St. Lawrence University

Published

March 5, 2024

Module

Please note that these material have not yet completed the required pedagogical and industry peer-reviews to become a published module on the SCORE Network. However, instructors are still welcome to use these materials if they are so inclined.

Introduction

For this activity, you will be exploring the result times from female and male runners that finished the 2023 Boston Marathon.

In particular, you will examine both visualizations and Analysis of Variance (ANOVA) modules of result times to help understand the variation in finish times of participants.

Investigating these trends is useful for several reasons. Mainly, exploring these trends can help to deepen our understanding of how different factors, such as gender and age, impact marathon performances. Analyzing the distribution of finish times can also provide insights into the competitive landscape of the marathon.

This activity would be suitable for an in-class example or broken in several examples.

By the end of the activity, you will be able to:

  1. Analyze distributions using histograms and boxplots
  2. Understand how different factors in an ANOVA model can be used to explain variability in a response variable.
  3. Determine when it is appropriate to include interaction terms in a two-way ANOVA model.
  4. Use multi-comparison procedures (such as Tukey’s Honest Significant Differences) to determine statistically discernible differences in group means.
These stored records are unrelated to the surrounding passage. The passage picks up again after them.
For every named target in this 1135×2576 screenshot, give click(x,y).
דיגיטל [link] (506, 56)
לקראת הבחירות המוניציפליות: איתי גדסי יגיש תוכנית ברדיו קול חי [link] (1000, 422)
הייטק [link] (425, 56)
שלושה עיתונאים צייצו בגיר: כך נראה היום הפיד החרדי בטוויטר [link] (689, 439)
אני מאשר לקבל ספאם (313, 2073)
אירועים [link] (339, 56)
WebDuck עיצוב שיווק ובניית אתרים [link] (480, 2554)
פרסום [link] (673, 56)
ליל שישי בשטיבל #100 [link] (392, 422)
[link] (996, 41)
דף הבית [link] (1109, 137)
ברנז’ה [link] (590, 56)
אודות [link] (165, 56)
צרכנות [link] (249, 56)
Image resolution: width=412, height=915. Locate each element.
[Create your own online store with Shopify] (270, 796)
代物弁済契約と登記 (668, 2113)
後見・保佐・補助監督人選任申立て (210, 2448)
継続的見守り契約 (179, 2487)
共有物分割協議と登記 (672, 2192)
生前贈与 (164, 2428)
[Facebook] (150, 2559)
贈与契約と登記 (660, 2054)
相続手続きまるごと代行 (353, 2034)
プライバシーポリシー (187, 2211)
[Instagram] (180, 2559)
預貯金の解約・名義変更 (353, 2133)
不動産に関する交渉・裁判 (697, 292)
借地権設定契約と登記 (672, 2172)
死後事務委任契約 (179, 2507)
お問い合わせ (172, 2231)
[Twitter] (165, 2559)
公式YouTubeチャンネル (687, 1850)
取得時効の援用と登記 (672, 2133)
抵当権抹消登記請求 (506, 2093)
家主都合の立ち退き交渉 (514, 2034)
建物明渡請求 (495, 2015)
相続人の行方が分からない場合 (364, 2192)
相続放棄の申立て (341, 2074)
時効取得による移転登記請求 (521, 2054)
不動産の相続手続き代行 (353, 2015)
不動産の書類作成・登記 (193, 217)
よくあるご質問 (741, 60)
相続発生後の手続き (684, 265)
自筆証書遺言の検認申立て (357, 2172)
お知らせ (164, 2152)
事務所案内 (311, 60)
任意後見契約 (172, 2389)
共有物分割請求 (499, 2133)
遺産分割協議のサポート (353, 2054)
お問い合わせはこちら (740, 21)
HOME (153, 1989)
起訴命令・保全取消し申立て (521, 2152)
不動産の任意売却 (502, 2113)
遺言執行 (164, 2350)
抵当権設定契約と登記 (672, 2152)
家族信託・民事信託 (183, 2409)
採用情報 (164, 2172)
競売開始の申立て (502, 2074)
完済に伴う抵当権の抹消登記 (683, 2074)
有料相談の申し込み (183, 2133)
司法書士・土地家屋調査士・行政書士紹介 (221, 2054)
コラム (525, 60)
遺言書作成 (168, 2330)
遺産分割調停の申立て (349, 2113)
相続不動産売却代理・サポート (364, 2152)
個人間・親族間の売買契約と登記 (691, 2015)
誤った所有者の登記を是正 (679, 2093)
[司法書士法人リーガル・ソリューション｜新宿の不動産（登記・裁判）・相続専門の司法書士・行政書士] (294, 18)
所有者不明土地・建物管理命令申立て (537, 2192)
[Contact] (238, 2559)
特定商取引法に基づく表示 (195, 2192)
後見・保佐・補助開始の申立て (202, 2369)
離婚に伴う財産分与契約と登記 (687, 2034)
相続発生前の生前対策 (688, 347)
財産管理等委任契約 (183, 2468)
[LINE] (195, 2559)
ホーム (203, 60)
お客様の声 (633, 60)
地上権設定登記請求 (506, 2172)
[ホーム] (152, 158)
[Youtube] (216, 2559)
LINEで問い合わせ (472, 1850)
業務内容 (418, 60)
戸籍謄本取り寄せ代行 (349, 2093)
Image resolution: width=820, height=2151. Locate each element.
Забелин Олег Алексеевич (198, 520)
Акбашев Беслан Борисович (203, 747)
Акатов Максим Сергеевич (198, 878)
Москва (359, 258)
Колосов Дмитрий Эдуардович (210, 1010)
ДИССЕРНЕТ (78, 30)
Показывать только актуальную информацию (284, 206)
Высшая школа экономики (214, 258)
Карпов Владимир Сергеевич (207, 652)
The provided worksheet and sample solutions assume students have access to, and familiarity with, R and the tidyverse suite of packages. However, these can be easily modified to use any statistical software that allows them to fit a two-way ANOVA model with interactions as well as perform Tukey’s HSD.

Data

The data set contains 26598 rows and 15 columns. Each row represents a runner who completed the Boston Marathon in 2023

Download data: boston_marathon_2023.csv

Variable Descriptions
Variable Description
age_group age group of the runner
place_overall finishing place of the runner out of all runners
place_gender finishing place of runner among the same gender
place_division finishing place of runner among runners of the same gender and age group
name name of runner
gender gender of runner
team team the runner is affiliated with
bib_number bib number of runner
half_time half marathon time of runner
finish_net finishing time timed from when they cross the starting gate
finish_gun finishing time of runner timed from when the starter gun is fired
age_group age group of the runner
half_time_sec half marathon time in seconds
finish_net_sec net finish in seconds
finish_gun_sec gun finish in seconds
finish_net_minutes net finish in minutes

Data Source

Boston Athletic Association

Materials

In conclusion, the Boston Marathon Times worksheet provides valuable learning opportunities for students in several key areas. It allows them to understand reasons by variability might exist and to discover multimodal distributions can occur simply due to excluding an important explanatory variable that otherwise confounds the analysis. The calculation of z-scores or other similar measurement of relative location enables students to compare and contrast the remarkable achievements of the top female and male finishers, shedding light on their talent in their respective fields. Overall, this worksheet allows students to critically analyze the 2023 marathon result data and draw meaningful conclusions about the extraordinary performances of athletes in the race.